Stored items
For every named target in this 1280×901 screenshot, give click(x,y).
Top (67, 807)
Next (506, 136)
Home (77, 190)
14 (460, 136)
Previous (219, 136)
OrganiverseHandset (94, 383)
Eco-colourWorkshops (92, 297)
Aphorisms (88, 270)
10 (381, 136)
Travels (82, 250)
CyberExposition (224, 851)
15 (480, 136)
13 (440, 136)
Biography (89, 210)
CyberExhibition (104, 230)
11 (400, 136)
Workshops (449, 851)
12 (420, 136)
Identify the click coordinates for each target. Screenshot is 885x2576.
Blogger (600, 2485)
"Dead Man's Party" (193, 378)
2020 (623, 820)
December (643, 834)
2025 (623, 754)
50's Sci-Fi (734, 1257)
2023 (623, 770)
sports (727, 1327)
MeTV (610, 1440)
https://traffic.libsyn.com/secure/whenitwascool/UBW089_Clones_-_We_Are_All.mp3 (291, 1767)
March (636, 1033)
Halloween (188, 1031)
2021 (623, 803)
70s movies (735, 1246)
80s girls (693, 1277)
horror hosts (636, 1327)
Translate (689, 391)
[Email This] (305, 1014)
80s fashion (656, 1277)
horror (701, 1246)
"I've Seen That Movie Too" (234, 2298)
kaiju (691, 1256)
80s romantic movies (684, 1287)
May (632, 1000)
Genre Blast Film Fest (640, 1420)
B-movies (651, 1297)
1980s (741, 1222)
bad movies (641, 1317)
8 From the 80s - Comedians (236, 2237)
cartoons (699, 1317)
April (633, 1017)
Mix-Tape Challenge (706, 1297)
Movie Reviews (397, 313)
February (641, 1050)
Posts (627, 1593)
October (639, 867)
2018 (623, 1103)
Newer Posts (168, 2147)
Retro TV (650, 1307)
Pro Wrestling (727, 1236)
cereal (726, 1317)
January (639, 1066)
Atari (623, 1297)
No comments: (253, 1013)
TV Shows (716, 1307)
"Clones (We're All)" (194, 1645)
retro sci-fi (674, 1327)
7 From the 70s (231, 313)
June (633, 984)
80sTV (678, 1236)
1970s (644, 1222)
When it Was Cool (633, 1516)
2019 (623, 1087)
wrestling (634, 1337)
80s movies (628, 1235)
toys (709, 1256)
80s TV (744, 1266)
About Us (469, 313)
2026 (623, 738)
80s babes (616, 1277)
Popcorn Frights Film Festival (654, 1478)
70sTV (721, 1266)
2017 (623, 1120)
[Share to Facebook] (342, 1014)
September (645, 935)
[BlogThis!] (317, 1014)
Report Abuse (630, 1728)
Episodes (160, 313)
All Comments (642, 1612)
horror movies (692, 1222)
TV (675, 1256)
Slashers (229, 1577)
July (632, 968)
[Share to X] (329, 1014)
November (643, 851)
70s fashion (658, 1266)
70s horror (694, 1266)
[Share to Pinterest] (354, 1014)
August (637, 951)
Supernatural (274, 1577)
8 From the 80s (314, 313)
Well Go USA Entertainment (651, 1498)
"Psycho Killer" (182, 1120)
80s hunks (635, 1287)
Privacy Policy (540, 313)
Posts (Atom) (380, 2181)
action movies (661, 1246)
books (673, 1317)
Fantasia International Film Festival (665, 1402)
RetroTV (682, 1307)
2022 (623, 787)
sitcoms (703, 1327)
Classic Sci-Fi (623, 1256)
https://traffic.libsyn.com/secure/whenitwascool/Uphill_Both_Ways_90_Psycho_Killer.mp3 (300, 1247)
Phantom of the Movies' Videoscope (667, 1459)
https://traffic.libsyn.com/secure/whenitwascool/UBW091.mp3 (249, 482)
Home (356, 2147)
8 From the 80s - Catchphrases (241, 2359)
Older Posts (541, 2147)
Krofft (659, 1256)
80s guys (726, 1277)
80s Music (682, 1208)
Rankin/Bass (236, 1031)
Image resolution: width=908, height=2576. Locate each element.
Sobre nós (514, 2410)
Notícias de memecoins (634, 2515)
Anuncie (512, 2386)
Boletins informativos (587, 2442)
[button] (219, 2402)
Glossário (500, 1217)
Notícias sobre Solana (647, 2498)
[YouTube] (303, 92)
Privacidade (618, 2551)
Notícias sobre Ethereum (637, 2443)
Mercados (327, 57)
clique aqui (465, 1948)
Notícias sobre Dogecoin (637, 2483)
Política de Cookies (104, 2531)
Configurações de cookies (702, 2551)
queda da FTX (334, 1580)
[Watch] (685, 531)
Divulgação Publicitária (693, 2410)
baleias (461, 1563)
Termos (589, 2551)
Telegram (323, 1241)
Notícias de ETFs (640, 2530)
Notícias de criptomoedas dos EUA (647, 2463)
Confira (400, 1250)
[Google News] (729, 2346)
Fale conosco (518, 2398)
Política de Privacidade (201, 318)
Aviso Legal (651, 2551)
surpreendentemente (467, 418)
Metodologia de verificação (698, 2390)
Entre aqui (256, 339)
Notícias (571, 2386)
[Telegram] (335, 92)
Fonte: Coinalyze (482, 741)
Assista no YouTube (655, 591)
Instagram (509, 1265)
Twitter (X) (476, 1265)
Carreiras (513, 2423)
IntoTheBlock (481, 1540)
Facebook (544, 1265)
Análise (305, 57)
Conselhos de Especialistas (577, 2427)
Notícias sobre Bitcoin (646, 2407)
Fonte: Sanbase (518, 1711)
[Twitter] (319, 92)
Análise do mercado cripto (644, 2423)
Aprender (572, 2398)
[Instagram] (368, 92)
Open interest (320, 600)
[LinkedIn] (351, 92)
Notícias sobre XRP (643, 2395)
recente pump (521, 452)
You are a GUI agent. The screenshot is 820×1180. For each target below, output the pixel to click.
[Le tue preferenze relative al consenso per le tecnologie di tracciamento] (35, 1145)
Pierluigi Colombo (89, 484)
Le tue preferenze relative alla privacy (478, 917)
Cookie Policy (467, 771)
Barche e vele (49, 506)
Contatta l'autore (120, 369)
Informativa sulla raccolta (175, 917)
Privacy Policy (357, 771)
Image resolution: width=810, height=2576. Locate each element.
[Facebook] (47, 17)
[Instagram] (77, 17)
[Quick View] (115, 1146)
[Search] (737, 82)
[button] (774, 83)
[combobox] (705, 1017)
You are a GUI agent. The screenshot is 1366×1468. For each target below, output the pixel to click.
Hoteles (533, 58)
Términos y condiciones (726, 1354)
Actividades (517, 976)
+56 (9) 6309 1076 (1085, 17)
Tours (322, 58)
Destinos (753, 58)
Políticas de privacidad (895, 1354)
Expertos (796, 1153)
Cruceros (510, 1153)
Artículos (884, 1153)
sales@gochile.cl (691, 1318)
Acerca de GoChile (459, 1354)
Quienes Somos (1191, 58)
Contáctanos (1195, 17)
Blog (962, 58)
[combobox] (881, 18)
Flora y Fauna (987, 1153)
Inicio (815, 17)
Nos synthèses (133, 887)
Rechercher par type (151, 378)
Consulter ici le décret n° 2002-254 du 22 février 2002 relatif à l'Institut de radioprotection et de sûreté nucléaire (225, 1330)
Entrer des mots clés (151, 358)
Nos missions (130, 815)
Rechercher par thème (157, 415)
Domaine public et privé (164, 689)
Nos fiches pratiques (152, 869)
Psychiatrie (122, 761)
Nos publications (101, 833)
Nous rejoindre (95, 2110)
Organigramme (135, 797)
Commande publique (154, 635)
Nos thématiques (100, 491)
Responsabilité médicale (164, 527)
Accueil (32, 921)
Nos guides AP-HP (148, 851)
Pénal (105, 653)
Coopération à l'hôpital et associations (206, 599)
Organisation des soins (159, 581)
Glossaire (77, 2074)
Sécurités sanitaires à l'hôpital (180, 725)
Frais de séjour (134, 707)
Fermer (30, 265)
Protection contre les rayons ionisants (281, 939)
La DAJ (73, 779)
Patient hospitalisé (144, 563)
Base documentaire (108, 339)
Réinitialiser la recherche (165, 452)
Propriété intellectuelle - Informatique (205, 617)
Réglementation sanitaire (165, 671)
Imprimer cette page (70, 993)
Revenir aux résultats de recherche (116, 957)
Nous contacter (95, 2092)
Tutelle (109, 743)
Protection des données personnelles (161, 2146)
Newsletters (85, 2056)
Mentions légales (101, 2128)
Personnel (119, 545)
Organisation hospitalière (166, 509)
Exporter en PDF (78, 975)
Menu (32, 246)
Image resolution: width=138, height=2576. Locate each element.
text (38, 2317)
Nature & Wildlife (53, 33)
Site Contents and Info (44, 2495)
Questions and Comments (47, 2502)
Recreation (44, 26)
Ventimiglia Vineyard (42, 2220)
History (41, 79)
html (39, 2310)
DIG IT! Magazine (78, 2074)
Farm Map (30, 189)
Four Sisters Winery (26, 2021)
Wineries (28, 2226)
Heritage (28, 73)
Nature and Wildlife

Prompt >> Send back an exact copy of only the lines from the line with "2021 (623, 803)" up to and including the line with "Supernatural (274, 1577)" in the data above.

Reply to the exercise >>
2021 (623, 803)
70s movies (735, 1246)
80s girls (693, 1277)
horror hosts (636, 1327)
Translate (689, 391)
[Email This] (305, 1014)
80s fashion (656, 1277)
horror (701, 1246)
"I've Seen That Movie Too" (234, 2298)
kaiju (691, 1256)
80s romantic movies (684, 1287)
May (632, 1000)
Genre Blast Film Fest (640, 1420)
B-movies (651, 1297)
1980s (741, 1222)
bad movies (641, 1317)
8 From the 80s - Comedians (236, 2237)
cartoons (699, 1317)
April (633, 1017)
Mix-Tape Challenge (706, 1297)
Movie Reviews (397, 313)
February (641, 1050)
Posts (627, 1593)
October (639, 867)
2018 (623, 1103)
Newer Posts (168, 2147)
Retro TV (650, 1307)
Pro Wrestling (727, 1236)
cereal (726, 1317)
January (639, 1066)
Atari (623, 1297)
No comments: (253, 1013)
TV Shows (716, 1307)
"Clones (We're All)" (194, 1645)
retro sci-fi (674, 1327)
7 From the 70s (231, 313)
June (633, 984)
80sTV (678, 1236)
1970s (644, 1222)
When it Was Cool (633, 1516)
2019 (623, 1087)
wrestling (634, 1337)
80s movies (628, 1235)
toys (709, 1256)
80s TV (744, 1266)
About Us (469, 313)
2026 (623, 738)
80s babes (616, 1277)
Popcorn Frights Film Festival (654, 1478)
70sTV (721, 1266)
2017 (623, 1120)
[Share to Facebook] (342, 1014)
September (645, 935)
[BlogThis!] (317, 1014)
Report Abuse (630, 1728)
Episodes (160, 313)
All Comments (642, 1612)
horror movies (692, 1222)
TV (675, 1256)
Slashers (229, 1577)
July (632, 968)
[Share to X] (329, 1014)
November (643, 851)
70s fashion (658, 1266)
70s horror (694, 1266)
[Share to Pinterest] (354, 1014)
August (637, 951)
Supernatural (274, 1577)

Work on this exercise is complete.